Les fondations familiales locales et les fondations d'entreprise ayant leur siège dans la région se tiennent généralement à l'écart des initiatives visant à modifier les systèmes socio-économiques et judiciaires existants. Par exemple, la Fondation Coca Cola soutient avec enthousiasme l'amélioration de l'accès à l'eau potable pour les communautés du "dernier kilomètre" en Équateur, en République dominicaine et en Colombie, mais elle n'a pas l'habitude de soutenir les litiges et les actions de plaidoyer en faveur des femmes incarcérées après avoir avorté ou le travail collectif des journalistes et des groupes de la société civile au Nicaragua.

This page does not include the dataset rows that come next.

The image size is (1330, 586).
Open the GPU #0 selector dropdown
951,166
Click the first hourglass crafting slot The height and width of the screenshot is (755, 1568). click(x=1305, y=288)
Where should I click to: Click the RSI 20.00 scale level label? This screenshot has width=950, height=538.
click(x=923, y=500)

Changer les pratiques des donateurs pour éliminer les obstacles à l'accès au financement

En examinant les données, j'ai découvert que trois des quatre types d'obstacles que je mentionne ont leur origine dans le système philanthropique lui-même. Cela signifie que les donateurs ont la capacité de les démanteler.

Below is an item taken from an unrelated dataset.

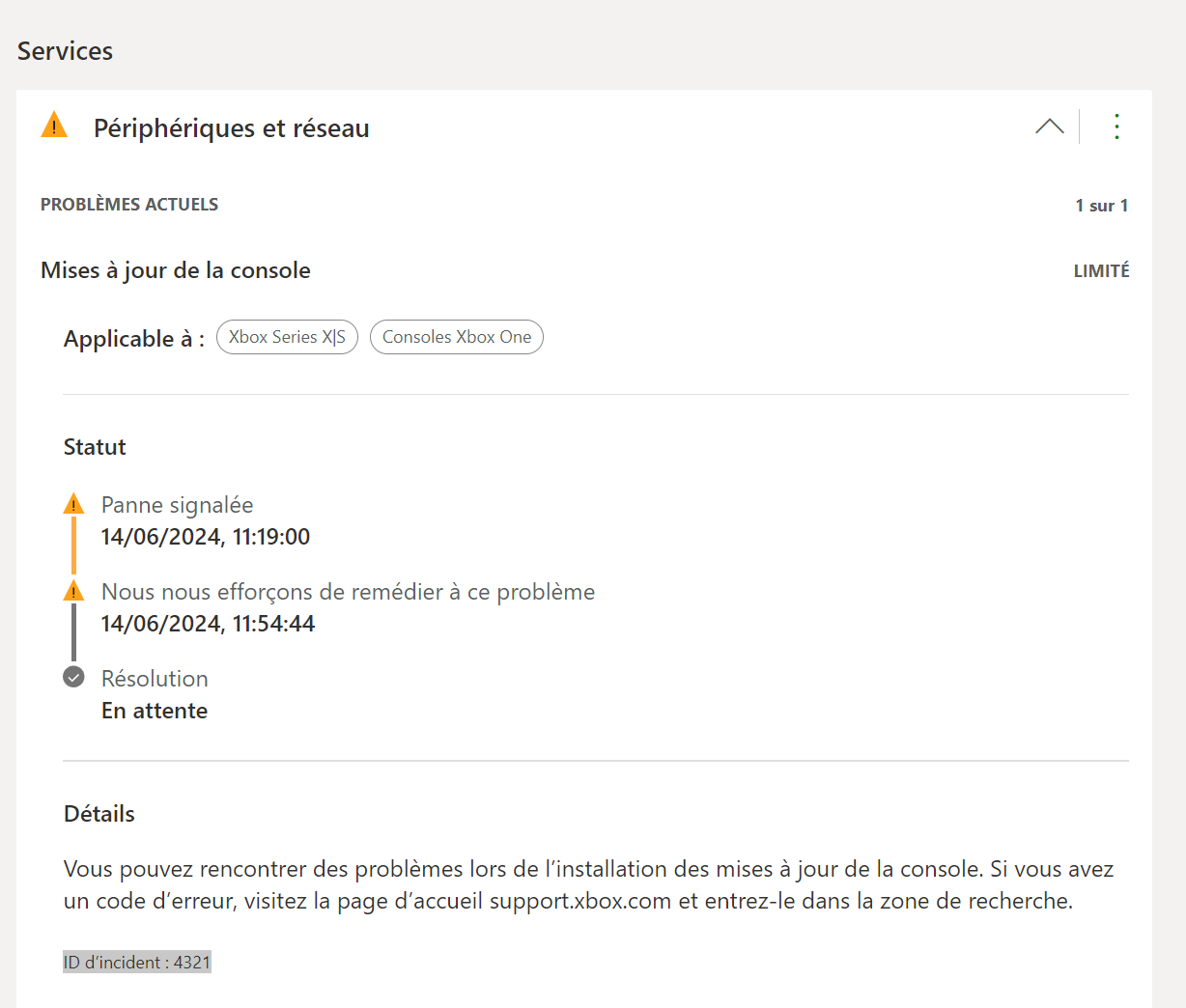Open the three-dot more options menu

click(x=1116, y=126)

La première fois que j'ai entendu dire que la philanthropie locale avait le vent en poupe dans la région, c'était lors d'une table ronde organisée dans le cadre du webinaire " 11 Trends in Philanthropy in Latin America ", en mai dernier. Amalia Souza, fondatrice de Fundo Casa Socioambiental au Brésil, a souligné que le secteur philanthropique dans nos pays connaissait une croissance sans précédent et que les familles de l'élite locale et les hommes d'affaires créant de nouvelles fondations reproduisaient, malheureusement et sans surprise, principalement des modèles du Nord mondial.

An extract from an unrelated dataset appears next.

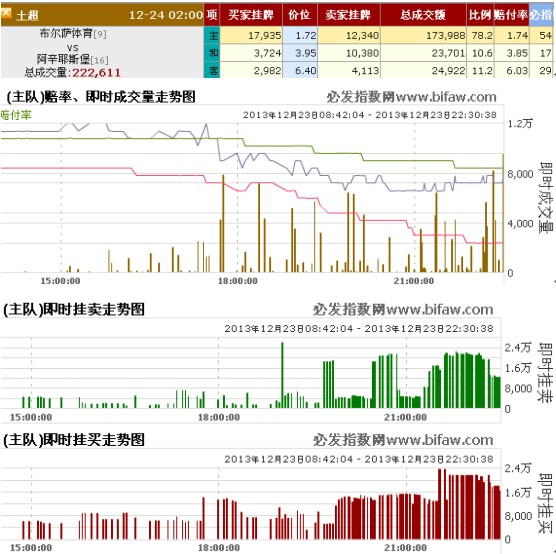Click the 总成交额 column header

pos(423,15)
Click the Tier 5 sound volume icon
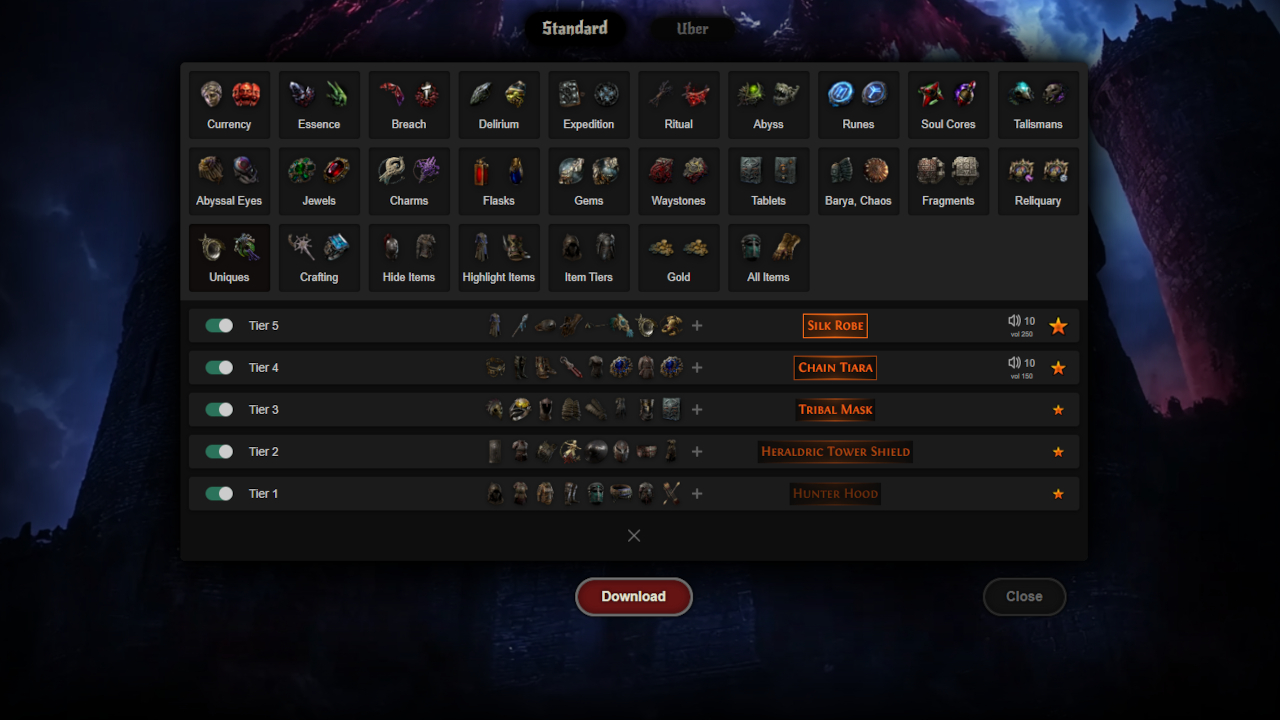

Les philanthropes peuvent et doivent améliorer leurs pratiques en matière d'octroi de subventions, notamment en veillant à ce que les fonds parviennent directement aux groupes latino-américains, qui sont les mieux placés pour comprendre le contexte, les risques et les besoins de leurs parties prenantes.

Les donateurs investis dans la région doivent reconnaître qu'ils ont le pouvoir non seulement d'éliminer les obstacles résultant de leurs propres pratiques d'octroi de subventions, mais aussi, compte tenu de la détérioration des systèmes démocratiques, d'encourager leurs homologues des fondations familiales et d'entreprise latino-américaines à soutenir les activités "porteuses de changement".

Pour les personnes intéressées par un examen plus approfondi des données, je recommande ce qui suit :

Alternativas y Capacidades, A.C. :

Réseau des financeurs des droits de l'homme - Candidat :

Innpactia-CIVICUS

UBS - John F. Kennedy School of Government de l'université de Harvard

Nous remercions tout particulièrement Elizabeth Powley, Sharon Bissell, Kellea Miller et Rachel Thomas pour leur perspicacité et leurs commentaires extrêmement utiles.

[1] Ce pourcentage serait plus faible si l'on incluait les Caraïbes dans le calcul global, car seuls 18 % des financements déclarés en faveur des droits de l'homme sont allés à des groupes locaux dans cette sous-région.
[2] Human Rights Funders Network, Advancing Human Rights : Annual Review of Global Grantmaking. Key Findings 2017, p. 7.
[3] Ces 20 % ne reflètent pas les Caraïbes, où le pourcentage de soutien non affecté n'est que de 2 %. Les données proviennent de l'ensemble des données de 2018.
[4] Ces résultats ont été obtenus à partir de l'analyse de plus de 6 500 appels à propositions publiés par 2 000 donateurs entre 2014 et 2017. Voir Access to Resources for Civil Society Organizations in Latin America : Facts and Challenges, Innpactia et CIVICUS. Août 2019, p. 11.
[5] Latin America Summary Report in The Global Philanthropy Environment Index par la Lilly School of Philanthropy de l'Université de l'Indiana. L'indice n'inclut pas l'Amérique centrale, mais à l'exception du Costa Rica, le reste des pays sont des démocraties faibles dont les lois entravent la liberté d'association et de réunion.
[6] CIVICUS, op cit, p.
[7] Alternativas y Capacidades, A.C., Diagnóstico sobre Filantropía Corporativa en México, Mexico, 2008. p. 30.